Many hours later, Janelle and I were at last reunited in LA, having had only a slight incident at immigration in New York, when I was asked if I was aware of what happened the last time an Englishman tried to bring tea into this country.
Los Angeles is unlike anywhere I have ever been. In much the same way that Egypt was built along the Nile, LA is a land constructed along the freeway. The car made the city what it is and it has radically left its mark on the city’s culture.
A big highlight was the chance to go watch the Dodgers play baseball. Not knowing much about the game, I was surprised by how unlike cricket it turned out to be. Once you get a feel for the strategy you can see very easily how people can get so obsessed with its intricacy.
What makes American sports such an event for a European though is all the ancillary entertainment which goes along with it. Surely the game itself should be the primary driver of excitement? Interrupting the play so that the stadium could hold quiz games and prize draws as a way of motivating the crowd was rather odd. And being told when to sing? It felt like I’d stumbled into a madhouse. Nonetheless, a unique and thoroughly charming experience which I’ll always remember.
In contrast to the otherworldliness of LA, Santa Barbara felt almost European. The genuinely historic buildings, an authentic high street and a normal amount of traffic, made one feel like one was walking along the Mediterranean. The fact that all the signs were in Spanish only heightened the illusion. San Francisco too felt very European. Strolling along the promenade one almost felt like one was in Weston, Portsmouth or a slightly tidied up Brighton. By contrast, our epic road trip to get there showcased the vast emptiness of America in a way which has no European comparison.
Heading back south, we stopped by Sacramento to visit my old youth pastor, who moved to America a decade ago. It was a joy to meet with Marc and to catch up after so many years. Without a doubt he was one of the biggest influences on my life growing up, teaching me to know God at the time when my parents’ faith became my own. We also got to visit Old Town, which basically looks like it wandered right out of a Wild West film set. There was a uniquely American feel to the place, and I look forward to exploring it more next time.
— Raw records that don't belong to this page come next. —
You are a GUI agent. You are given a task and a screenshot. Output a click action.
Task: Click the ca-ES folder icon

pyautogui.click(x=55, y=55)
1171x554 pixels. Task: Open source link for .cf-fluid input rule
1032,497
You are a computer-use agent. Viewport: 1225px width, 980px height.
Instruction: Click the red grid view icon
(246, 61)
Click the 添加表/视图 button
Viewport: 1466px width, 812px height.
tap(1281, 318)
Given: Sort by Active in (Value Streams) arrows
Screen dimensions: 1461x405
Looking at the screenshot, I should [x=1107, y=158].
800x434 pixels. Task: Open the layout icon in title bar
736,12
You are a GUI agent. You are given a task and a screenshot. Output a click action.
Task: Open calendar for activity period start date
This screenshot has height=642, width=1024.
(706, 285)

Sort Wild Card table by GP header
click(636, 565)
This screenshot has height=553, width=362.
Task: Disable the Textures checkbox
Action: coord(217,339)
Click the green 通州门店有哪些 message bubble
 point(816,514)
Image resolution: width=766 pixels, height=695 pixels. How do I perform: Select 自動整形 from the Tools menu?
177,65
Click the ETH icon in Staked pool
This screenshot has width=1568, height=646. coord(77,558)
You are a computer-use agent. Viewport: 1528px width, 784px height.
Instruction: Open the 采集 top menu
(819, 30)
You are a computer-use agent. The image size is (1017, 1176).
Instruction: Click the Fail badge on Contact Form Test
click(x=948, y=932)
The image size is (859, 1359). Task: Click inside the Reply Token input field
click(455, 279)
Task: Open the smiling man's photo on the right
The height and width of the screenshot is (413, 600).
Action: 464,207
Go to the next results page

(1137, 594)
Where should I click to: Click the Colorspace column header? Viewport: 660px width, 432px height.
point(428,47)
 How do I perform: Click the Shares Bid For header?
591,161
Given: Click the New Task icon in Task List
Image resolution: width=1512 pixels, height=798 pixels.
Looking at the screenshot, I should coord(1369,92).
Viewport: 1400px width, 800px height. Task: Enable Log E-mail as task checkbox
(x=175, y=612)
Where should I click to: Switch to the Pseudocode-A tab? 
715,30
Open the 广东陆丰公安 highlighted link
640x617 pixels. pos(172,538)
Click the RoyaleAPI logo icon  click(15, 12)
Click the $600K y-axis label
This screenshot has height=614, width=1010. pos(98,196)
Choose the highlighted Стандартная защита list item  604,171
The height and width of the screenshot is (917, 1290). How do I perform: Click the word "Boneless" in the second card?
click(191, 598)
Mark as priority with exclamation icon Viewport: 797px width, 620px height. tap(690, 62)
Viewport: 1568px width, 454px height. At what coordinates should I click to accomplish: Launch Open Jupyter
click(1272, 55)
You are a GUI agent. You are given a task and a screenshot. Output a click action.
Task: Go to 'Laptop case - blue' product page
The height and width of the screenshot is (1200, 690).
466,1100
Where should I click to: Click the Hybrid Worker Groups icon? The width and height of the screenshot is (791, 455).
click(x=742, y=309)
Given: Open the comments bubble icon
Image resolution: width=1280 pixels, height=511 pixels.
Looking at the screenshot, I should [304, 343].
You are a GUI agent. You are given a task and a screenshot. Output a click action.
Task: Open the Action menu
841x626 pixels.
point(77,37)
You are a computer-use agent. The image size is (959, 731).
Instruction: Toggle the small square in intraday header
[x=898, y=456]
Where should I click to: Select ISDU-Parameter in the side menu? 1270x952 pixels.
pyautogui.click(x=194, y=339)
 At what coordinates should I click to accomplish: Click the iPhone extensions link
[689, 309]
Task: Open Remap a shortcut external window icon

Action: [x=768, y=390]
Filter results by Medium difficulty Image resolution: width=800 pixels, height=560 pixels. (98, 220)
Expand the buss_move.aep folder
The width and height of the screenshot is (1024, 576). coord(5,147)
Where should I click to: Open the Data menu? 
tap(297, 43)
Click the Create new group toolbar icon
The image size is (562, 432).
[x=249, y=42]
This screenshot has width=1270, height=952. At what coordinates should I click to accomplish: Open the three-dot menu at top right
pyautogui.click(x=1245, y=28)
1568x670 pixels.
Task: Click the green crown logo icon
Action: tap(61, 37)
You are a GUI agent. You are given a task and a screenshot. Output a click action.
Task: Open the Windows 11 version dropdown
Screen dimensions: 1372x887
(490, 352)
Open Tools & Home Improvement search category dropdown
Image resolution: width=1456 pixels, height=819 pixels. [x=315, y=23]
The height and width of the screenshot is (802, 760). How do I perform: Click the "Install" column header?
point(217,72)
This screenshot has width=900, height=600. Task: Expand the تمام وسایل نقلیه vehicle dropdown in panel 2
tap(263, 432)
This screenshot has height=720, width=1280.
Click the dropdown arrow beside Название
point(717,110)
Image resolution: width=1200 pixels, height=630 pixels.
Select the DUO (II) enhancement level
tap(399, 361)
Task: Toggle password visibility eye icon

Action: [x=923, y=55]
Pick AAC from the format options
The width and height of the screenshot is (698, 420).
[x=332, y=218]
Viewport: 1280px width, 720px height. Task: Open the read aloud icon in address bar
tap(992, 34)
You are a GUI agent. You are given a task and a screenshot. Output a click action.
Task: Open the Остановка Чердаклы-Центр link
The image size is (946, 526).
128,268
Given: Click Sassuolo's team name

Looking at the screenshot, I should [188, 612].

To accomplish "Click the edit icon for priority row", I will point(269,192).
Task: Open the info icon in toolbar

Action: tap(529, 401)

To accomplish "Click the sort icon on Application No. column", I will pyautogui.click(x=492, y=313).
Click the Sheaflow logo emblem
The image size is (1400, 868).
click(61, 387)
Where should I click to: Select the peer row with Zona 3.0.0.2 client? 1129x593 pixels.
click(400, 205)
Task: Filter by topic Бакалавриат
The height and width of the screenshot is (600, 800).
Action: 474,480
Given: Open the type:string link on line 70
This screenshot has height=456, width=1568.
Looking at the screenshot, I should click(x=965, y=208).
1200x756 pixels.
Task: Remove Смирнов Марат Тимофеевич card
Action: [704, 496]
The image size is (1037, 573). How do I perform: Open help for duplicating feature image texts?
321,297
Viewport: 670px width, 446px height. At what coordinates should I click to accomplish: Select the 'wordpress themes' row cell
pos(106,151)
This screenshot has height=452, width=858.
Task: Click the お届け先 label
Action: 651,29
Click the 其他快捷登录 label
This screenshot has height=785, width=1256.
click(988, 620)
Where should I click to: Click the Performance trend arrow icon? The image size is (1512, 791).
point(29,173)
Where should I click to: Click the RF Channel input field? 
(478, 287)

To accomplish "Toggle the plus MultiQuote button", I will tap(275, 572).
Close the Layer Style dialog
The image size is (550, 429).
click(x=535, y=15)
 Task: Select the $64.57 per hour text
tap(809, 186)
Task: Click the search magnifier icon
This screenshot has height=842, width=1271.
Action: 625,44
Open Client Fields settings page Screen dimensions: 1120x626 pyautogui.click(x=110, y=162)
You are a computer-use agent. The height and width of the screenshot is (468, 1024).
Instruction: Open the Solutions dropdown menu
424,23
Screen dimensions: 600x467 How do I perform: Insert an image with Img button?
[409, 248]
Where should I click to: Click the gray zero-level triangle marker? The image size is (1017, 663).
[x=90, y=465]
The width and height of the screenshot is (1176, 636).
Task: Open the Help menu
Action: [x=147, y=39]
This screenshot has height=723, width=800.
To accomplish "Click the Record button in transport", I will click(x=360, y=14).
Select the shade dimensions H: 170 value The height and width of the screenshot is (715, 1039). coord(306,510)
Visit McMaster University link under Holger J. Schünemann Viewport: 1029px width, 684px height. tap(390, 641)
Back in LA, and with only a few days left, there was just enough time for a spot of surfing. Completely new to the sport, and having been assured by my travel insurers that I was covered for “everything from a broken wrist to being eaten by a shark”, I was keen to give it a go. Catching a wave it turns out is very easy. Standing up? Not so much. Perhaps more practice is needed.
What then of America? I don’t imagine I’ll ever fully understand why the game itself is not enough to entertain the crowd, the endless distance between places is still a little overwhelming, and I definitely ate far too much of the food. But never mind all that. Americans are the nicest and in many ways the most generous people you will ever meet. They are intensely patriotic and have a great deal to be patriotic about.
You can’t visit America without bringing something back, in my case, 2 kg in weight and an immense respect for the way ideas and values can shape culture. I already have a deep fondness for the place; a seed which I’m convinced will only grow. Thank you to Charlie and Rosemary for their hospitality. You are welcome in London any time!